The D populations were selected for enhanced desiccation resistance at every generation. Fourteen days after egg collection (at approximately 4 days post-eclosion), each C and D population was transferred from food vials to separate large Plexiglas cages, one for each population. At this point,selection was initiated. The D populations were placed in cages along with a cheesecloth bag of desiccant (Drierite; W. A. Hammond, Drierite Company, Ltd,Xenia, OH, USA) and no food or water. Cage entrances were sealed with plastic wrap to retard the entrance of water vapor from the ambient environment. The C populations were placed in identical cages but with a water source (a non-nutritive agar plate), no food and no desiccant. When each D population reached 80% mortality, selection was removed and food was presented to both the D population and its paired control population.

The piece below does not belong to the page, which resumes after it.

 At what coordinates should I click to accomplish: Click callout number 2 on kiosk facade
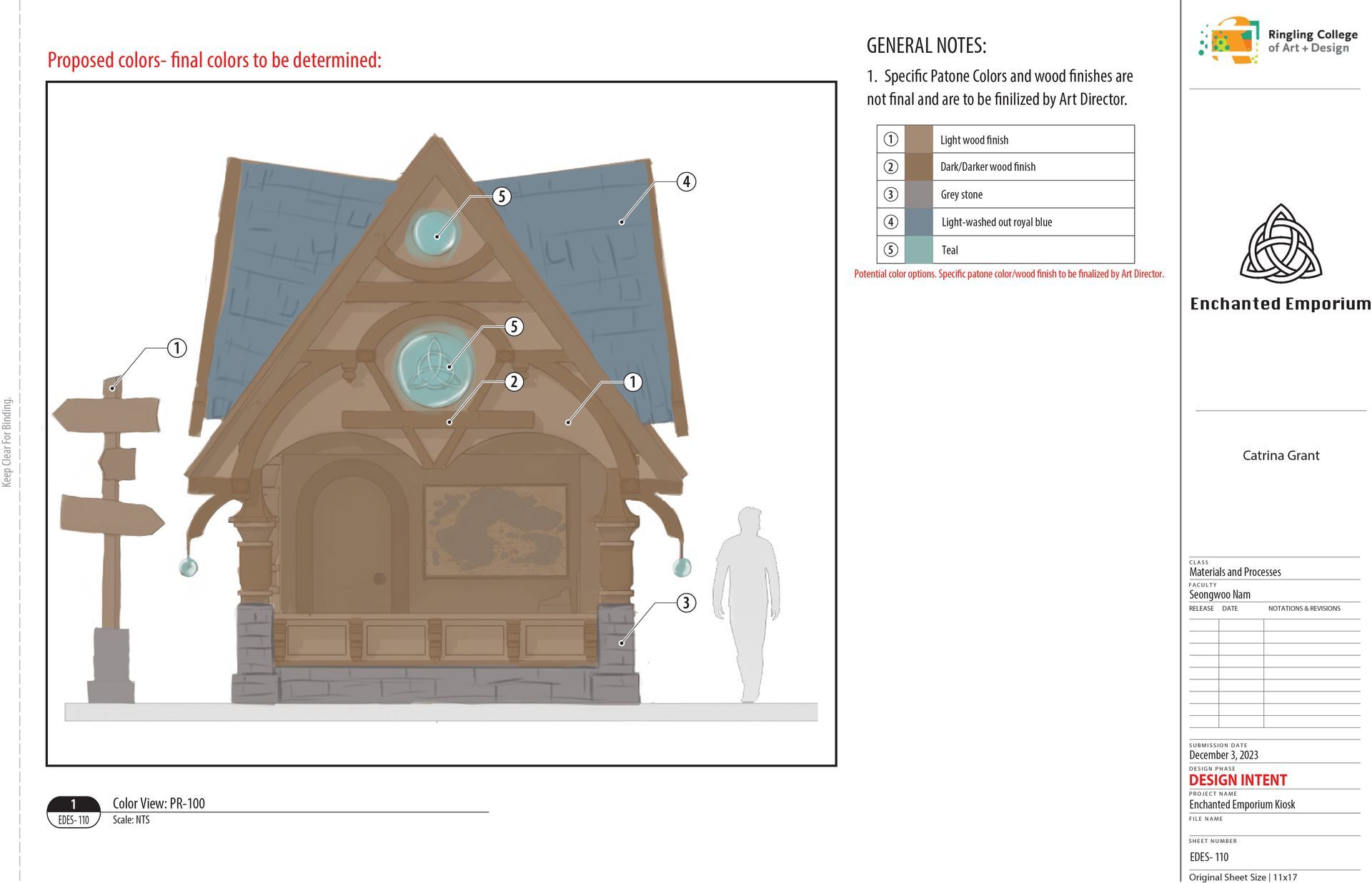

Therefore, the difference in the treatment of the C and the D populations took place in the adult stage and consisted only of the presence or absence of water.

Measuring hemolymph osmolality

Hemolymph osmolality was measured in individual flies of all 10 populations(N=10). Hemolymph samples were collected by piercing the lateral thoracic segment of individual flies, under oil, with a pulled micropipette(micropipette puller; Narishig Scientific Instruments Lab, Setagaya-Ku, Tokyo,Japan). Through capillary action, hemolymph was drawn into the micropipette. Oil was collected in the micropipette before and after hemolymph collection to avoid evaporative water loss from the hemolymph sample. The samples were immediately expelled via mouth pipetting into oil wells of a calibrated nanoliter osmometer (Clifton Technical Physics, Hartford, NY, USA)under a dissecting microscope (500×), and osmolality (mOsm) was determined by melting point depression(Bradley and Phillips, 1975). Measured hemolymph samples ranged from volumes of ∼0.05 to 1.4 nl. No melanization of the hemolymph was observed subsequent to collection.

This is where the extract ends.